How to use "git grep" to search for 8-bit encoded text in a files with the same encoding

711 views Asked by At

I have a project where the files are 8-bit encoded (Win-1251). Can you please tell me if there is a way using git grep to find a phrase composed of characters from the top of the ASCII table (i.e. with codes from 0x80 to 0xFF)?

I work under Windows. I use the console to work with git, and it seems that the text that I pass to search in git grep (for example, git grep "привет") is perceived by this utility as a sequence of utf-8 characters, i.e. git grep is actually trying to find the sequence of bytes "\xD0\xBF\xD1\x80\xD0\xB8\xD0\xB2\xD0\xB5\xD1\x82".

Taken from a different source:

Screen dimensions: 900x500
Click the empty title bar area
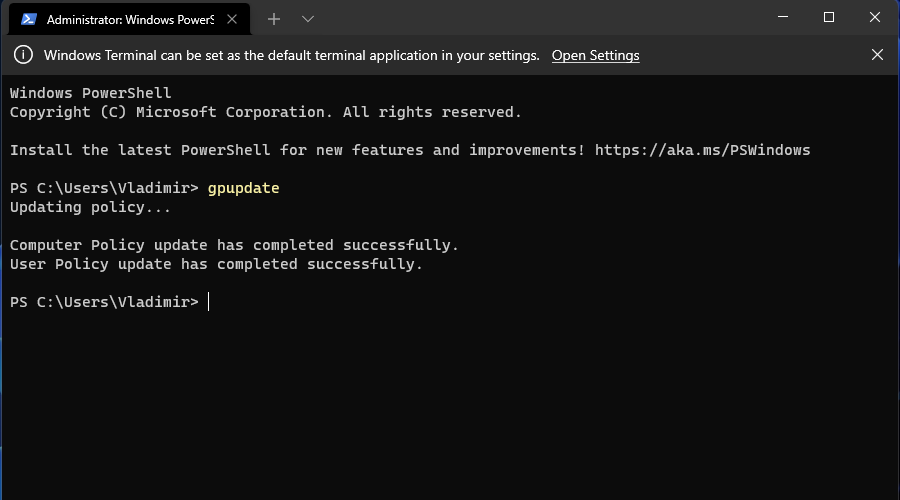click(x=540, y=17)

I also tried to execute this command for searching: git grep "\xEF\xF0\xE8\xE2\xE5\xF2" (where byte sequence in quotes is ASCII codes of "привет" word in Win-1251), but it turned out that grep does not accept escape sequences.

2

There are 2 answers

2
LeGEC On

Try using the -P flag : Perl regexp should understand escape sequences


You could write your search patterns in a file, you can then tell git grep to read the search patterns from this file : git grep -f patterns.txt ...

The bonus of a file is that you can more easily control the encoding of its content.

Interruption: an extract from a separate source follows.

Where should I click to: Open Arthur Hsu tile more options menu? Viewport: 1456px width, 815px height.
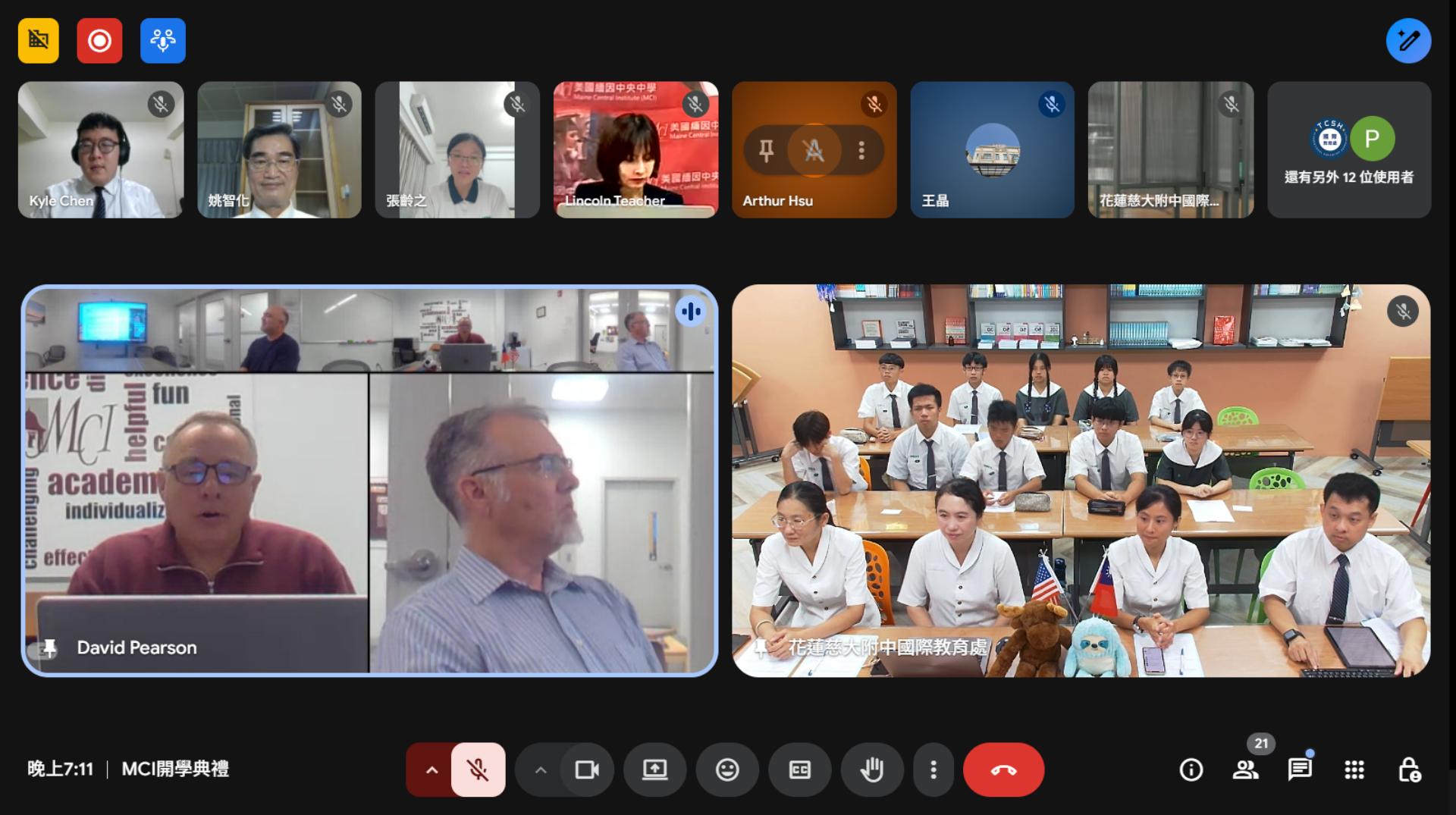point(861,151)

You can also use this feature to build a script, that would turn a UTF8 string and encode it as Win-1251 before feeding it to git grep :

pattern=$1
shift
echo $pattern | iconv -t WINDOWS-1251 > /tmp/rusgrep-pattern
git grep -f /tmp/rusgrep-pattern "$@"
4
Omer Tuchfeld On

Inspired by this gist and @LeGEC 's answer, you can do something like this -

git grep -P "$(iconv -f utf-8 <(echo -n 'привет') -t 'Windows-1251' | od -tx1 | sed -e 's/^[0-9]* //' -e '$d' -e 's/^/ /' -e 's/ /\\x/g')"

You can put this in a bash function

function gitbingrep {
    git grep -P "$(iconv -f utf-8 <(echo -n "$1") -t 'Windows-1251' | od -tx1 | sed -e 's/^[0-9]* //' -e '$d' -e 's/^/ /' -e 's/ /\\x/g')"
}

And now you can simply run gitbingrep привет